◆ What to work on
Quote the items word for word, from the very first line through the line that contains "tap(461, 192)". Leave the pictures out of your copy.

┌─ Dataset content

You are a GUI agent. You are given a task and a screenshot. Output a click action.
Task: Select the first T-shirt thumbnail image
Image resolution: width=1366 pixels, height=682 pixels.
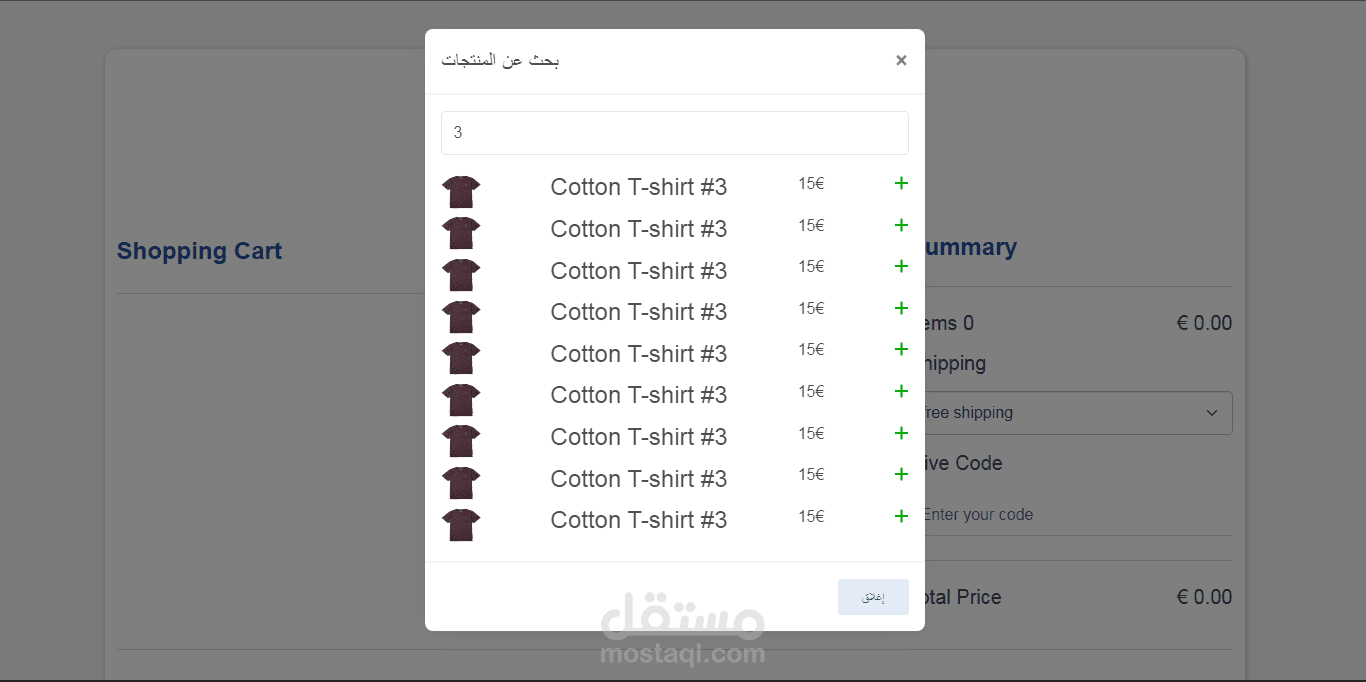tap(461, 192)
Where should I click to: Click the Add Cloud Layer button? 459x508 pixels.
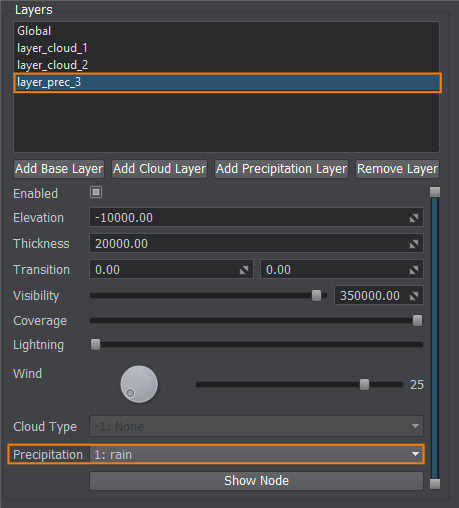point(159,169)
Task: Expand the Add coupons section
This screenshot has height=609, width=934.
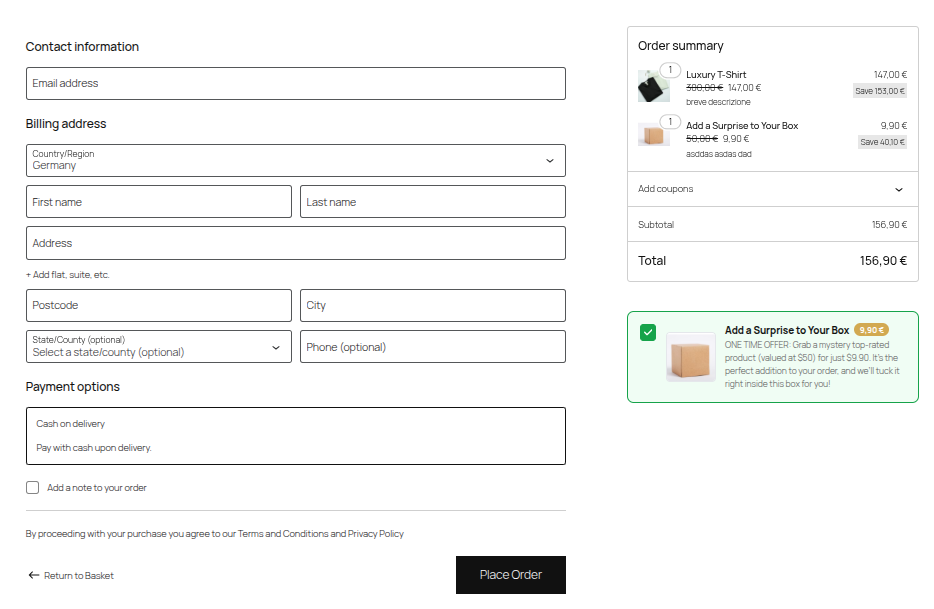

└─

◆ Full output
You are a GUI agent. You are given a task and a screenshot. Output a click action.
Task: Select the first T-shirt thumbnail image
Image resolution: width=1366 pixels, height=682 pixels.
tap(461, 192)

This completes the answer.